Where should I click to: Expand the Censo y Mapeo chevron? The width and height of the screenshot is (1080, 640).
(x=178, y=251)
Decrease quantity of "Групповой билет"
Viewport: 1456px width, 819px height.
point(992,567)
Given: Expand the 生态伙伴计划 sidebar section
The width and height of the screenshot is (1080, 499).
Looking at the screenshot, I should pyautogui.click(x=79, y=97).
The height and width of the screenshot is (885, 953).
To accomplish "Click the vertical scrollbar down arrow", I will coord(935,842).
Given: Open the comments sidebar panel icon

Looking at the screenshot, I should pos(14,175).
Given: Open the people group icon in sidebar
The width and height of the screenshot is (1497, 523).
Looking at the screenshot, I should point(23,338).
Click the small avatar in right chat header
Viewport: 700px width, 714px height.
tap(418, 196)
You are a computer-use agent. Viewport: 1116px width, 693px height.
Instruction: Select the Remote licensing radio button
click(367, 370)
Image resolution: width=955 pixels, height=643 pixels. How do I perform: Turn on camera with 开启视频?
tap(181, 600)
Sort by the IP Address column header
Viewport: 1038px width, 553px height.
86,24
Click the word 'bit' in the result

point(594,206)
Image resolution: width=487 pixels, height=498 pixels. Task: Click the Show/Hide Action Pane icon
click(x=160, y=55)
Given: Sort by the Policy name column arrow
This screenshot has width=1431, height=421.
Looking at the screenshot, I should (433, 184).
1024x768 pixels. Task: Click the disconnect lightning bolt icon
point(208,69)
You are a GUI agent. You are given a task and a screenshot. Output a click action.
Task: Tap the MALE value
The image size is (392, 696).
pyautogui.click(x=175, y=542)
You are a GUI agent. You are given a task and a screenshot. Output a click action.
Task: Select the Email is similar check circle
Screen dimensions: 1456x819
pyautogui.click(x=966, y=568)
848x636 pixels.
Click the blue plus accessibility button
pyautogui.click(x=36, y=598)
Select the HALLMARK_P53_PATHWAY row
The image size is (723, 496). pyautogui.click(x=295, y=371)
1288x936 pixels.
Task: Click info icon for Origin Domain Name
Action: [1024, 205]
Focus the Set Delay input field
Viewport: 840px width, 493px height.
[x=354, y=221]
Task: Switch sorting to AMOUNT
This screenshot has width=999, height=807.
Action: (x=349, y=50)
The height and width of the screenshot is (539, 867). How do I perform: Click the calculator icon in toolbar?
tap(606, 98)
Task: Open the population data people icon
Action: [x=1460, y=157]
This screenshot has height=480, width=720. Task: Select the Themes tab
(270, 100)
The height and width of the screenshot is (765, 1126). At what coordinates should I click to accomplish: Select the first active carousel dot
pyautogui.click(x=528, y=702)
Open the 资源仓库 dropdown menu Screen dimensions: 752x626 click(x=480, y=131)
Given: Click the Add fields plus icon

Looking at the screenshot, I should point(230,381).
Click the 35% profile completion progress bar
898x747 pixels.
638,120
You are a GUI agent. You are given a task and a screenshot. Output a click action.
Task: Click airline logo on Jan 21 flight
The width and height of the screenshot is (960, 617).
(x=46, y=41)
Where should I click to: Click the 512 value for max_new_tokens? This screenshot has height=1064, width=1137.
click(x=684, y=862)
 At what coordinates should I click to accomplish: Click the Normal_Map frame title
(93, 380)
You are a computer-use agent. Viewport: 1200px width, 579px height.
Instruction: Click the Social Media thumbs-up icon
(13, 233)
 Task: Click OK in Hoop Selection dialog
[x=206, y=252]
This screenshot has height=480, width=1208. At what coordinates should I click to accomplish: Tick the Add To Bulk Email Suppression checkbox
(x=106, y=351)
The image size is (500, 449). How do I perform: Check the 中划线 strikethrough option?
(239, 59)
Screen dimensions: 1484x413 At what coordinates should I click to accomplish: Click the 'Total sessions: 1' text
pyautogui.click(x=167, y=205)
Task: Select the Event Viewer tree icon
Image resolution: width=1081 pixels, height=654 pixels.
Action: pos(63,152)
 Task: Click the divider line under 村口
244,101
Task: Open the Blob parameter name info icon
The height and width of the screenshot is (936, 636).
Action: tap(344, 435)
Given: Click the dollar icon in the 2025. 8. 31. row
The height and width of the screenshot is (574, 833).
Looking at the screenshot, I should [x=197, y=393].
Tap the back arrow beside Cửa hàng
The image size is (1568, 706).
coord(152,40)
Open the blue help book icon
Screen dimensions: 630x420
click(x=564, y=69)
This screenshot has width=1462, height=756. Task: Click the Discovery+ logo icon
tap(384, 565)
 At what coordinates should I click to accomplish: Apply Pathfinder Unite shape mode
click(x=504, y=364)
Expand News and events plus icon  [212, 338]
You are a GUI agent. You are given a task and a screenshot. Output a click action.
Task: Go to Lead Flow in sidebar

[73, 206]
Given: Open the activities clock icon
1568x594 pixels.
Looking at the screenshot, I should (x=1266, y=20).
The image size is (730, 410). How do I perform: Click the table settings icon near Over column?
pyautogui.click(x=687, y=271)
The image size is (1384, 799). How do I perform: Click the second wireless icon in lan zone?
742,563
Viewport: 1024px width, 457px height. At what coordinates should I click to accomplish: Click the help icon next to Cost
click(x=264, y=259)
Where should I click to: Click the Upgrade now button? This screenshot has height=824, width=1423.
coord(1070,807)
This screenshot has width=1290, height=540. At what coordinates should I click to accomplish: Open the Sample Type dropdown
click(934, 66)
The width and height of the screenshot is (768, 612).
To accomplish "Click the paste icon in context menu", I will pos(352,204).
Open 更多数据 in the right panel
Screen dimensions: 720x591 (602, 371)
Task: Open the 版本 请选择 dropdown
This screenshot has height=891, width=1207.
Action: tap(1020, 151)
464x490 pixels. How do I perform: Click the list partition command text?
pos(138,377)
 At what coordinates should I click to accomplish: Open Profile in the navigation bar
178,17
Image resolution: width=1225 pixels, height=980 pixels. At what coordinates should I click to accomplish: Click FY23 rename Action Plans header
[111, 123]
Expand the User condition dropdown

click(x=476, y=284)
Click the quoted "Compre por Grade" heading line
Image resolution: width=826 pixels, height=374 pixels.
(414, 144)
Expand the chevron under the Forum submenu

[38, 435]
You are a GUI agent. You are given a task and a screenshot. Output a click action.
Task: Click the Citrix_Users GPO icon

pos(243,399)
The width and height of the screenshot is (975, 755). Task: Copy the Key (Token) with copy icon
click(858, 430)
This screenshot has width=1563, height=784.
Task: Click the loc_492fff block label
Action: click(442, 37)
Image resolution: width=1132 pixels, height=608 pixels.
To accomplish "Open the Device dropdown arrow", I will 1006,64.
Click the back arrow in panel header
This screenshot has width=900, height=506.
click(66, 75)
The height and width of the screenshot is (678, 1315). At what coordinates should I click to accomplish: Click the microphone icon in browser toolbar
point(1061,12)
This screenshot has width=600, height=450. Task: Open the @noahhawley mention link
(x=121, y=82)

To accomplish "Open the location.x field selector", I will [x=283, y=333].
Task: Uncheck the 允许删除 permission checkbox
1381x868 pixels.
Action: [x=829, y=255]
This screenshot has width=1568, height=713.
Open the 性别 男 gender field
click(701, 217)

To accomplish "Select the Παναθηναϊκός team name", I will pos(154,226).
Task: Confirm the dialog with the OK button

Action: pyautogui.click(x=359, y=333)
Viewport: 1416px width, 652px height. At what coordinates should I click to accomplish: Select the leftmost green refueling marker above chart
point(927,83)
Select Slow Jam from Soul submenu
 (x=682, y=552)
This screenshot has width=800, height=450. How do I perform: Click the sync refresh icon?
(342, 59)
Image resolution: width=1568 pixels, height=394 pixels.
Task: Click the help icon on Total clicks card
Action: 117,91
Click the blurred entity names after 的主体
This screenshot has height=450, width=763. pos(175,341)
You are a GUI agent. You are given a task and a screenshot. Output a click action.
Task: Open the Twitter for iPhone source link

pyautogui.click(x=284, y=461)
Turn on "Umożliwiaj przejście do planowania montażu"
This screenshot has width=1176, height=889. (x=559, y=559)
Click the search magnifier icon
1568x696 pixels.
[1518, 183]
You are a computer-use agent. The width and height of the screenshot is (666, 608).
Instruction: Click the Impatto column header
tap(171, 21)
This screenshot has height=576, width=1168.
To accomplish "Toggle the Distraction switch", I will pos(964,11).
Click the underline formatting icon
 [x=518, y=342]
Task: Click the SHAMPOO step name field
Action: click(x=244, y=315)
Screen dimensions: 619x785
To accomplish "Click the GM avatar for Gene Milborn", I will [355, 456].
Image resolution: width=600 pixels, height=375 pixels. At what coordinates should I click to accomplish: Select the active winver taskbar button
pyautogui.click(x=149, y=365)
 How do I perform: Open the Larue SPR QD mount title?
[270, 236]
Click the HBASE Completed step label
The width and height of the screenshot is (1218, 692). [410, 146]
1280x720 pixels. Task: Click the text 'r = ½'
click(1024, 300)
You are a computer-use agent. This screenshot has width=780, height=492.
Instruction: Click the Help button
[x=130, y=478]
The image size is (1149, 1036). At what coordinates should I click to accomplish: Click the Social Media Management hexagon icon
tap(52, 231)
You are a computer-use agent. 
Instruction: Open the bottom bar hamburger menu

--

PROBLEM DESCRIPTION:
The answer must hold exactly the lines of the entries above, from the first line through the line that contains "Given: Expand the 生态伙伴计划 sidebar section", and no others.

RESPONSE:
Where should I click to: Expand the Censo y Mapeo chevron? The width and height of the screenshot is (1080, 640).
(x=178, y=251)
Decrease quantity of "Групповой билет"
Viewport: 1456px width, 819px height.
point(992,567)
Given: Expand the 生态伙伴计划 sidebar section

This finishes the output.